But this is no remake. In the spirit of similar contemporary takes on classics, it’s barely even a reimagining. It is to Singin’ in the Rain what The Dark Knight is to the ‘60s Batman TV series; it’s taken the innocence of nostalgia and given it a dark, visceral – and truthful, in many ways – spin and injected it with steroids. Brad Pitt, in a suitably sybaritic take on Douglas Fairbanks Jr, is a jaded, booze-fuelled leading man against Kelly’s clean-cut hero; Margot Robbie’s Nellie LaRoy is aeons apart from Debbie Reynolds’ innocence, her insecurities are painted over her face as much as the cocaine she’s consuming, and it’s all wrapped up in the last days of Rome decadence the title suggests.
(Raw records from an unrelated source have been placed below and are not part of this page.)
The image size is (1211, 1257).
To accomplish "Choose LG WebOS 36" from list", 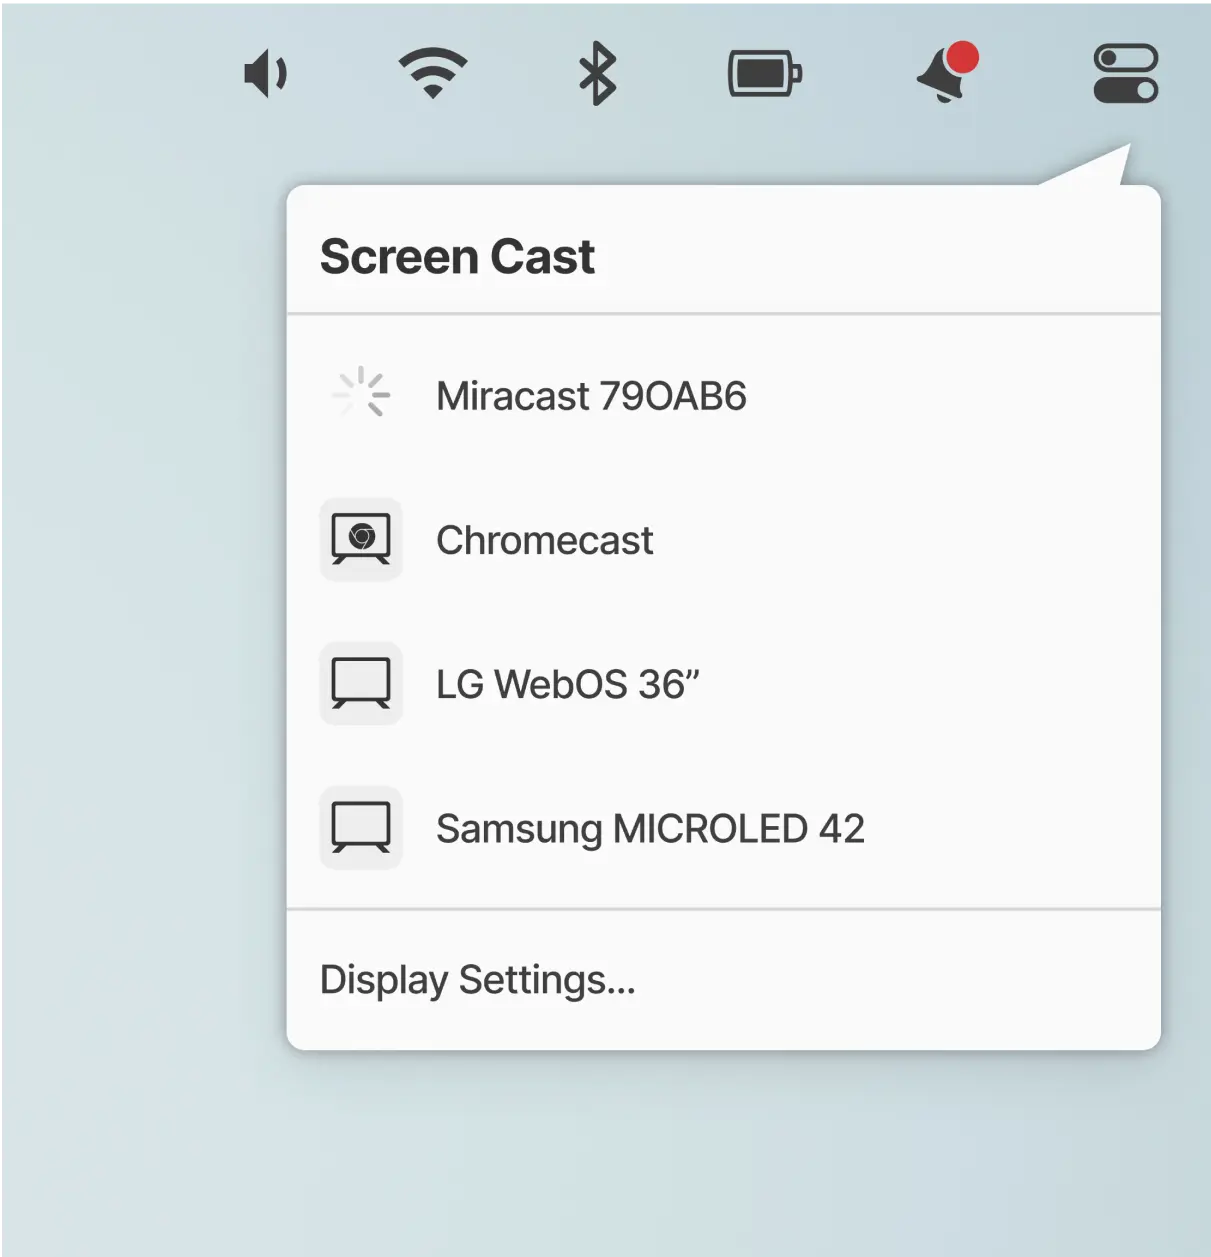I will (x=567, y=685).
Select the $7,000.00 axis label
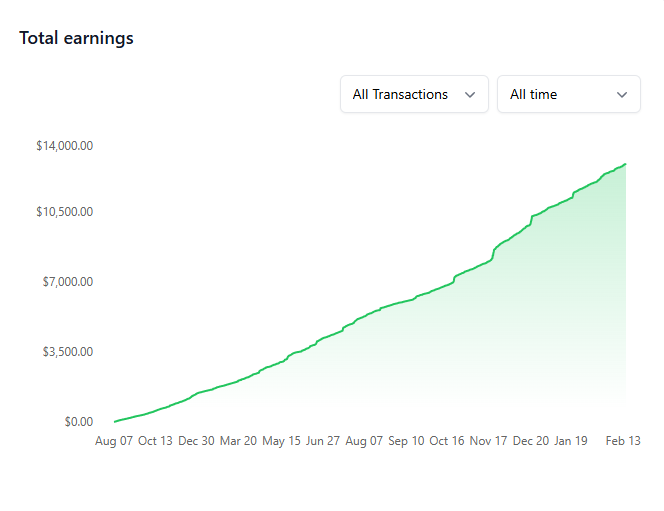The height and width of the screenshot is (511, 664). click(x=68, y=282)
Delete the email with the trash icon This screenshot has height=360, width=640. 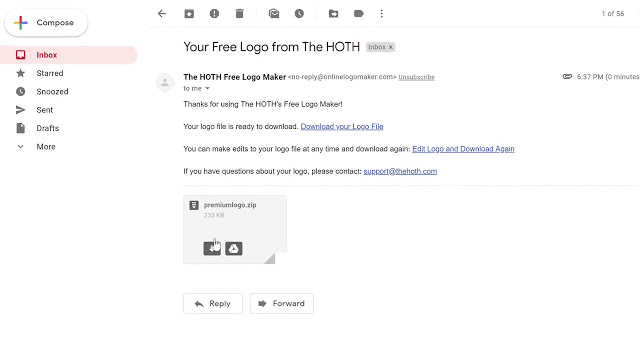pyautogui.click(x=240, y=14)
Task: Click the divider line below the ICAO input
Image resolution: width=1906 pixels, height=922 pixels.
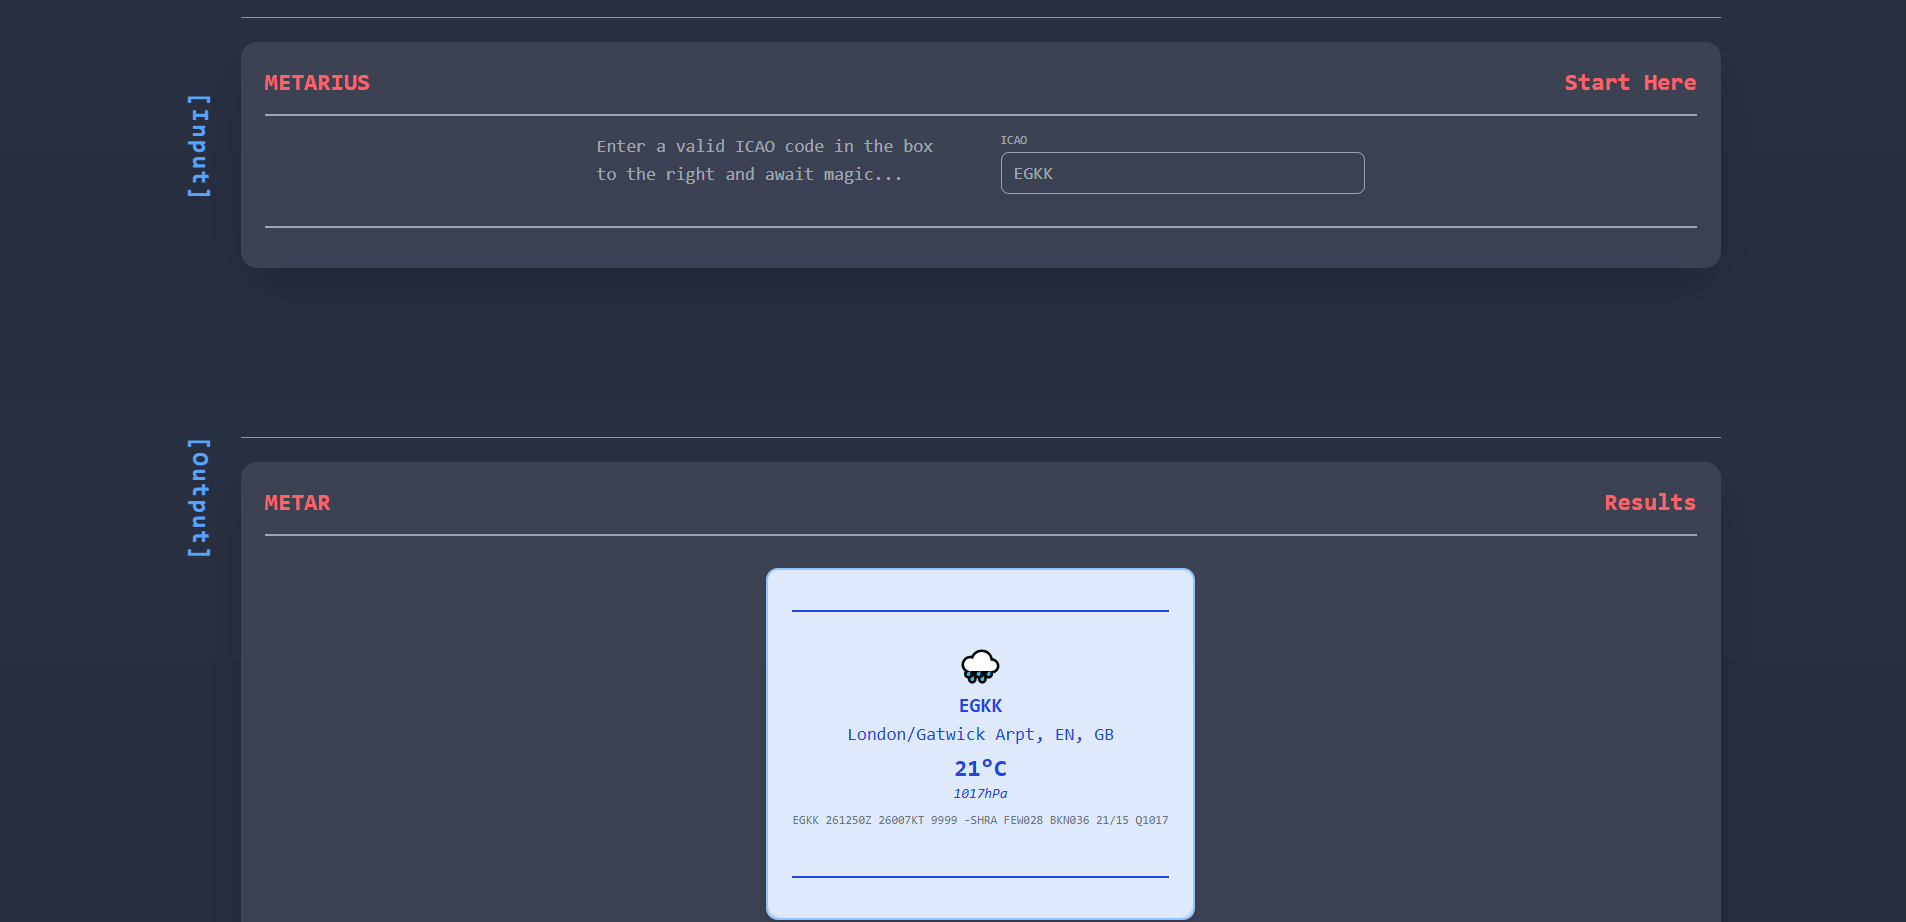Action: (980, 227)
Clearly, Babylon is Chazelle’s passion project. The plus three-hour run time notwithstanding, the extravagant set pieces (the 20-minute opening party sequence makes Moulin Rouge look like a kids’ tea party) are delivered with big, bold execution and stylistic flourishes. But there’s an underscore to the action; told through the eyes of relative newcomer Diego Calva as Manny Torres, Damian Chazelle is wearing his pain on screen. He’s having a go at his own industry, subtlety, intelligently, and telling us just how difficult it is to bring us the art form we’ve enjoyed for over a century.
What goes on behind the scenes is nothing like the veil of effortlessness and synchronicity we witness in the finished article, and this is captured in a coda during which Manny, 20 years on and having long-left the industry, takes in a film. It’s Singin’ in the Rain, of course, and his recollections are juxtaposed against the audience’s delight, before a montage of cinematic highlights over the decades remind us of why we go to the cinema, and indeed, what cinema is; simply, a collage of colour and sound – but, boy, what a collage of colour and sound.
Babylon is a spectacle, and deserving of a suitable setting itself. As if to emulate its grandiosity, I try the new Cinema at the Power Station, recently opened at the top of the former turbine hall at Battersea Power Station. It being breathed back into life, with nods to its former incarnation (much of the fabric of the building and art deco detail has been retained – the Control Room ‘B’ bar even features the original control panels in its design), the cinema is decked out with state-of-the-art Dolby surround and, in a fitting nod to the main feature, as I crack open an Old Fashioned from the cocktail fridge, the programme included a montage of the power station’s role in cinema – a tribute, perhaps, to its own incarnation of Babylon.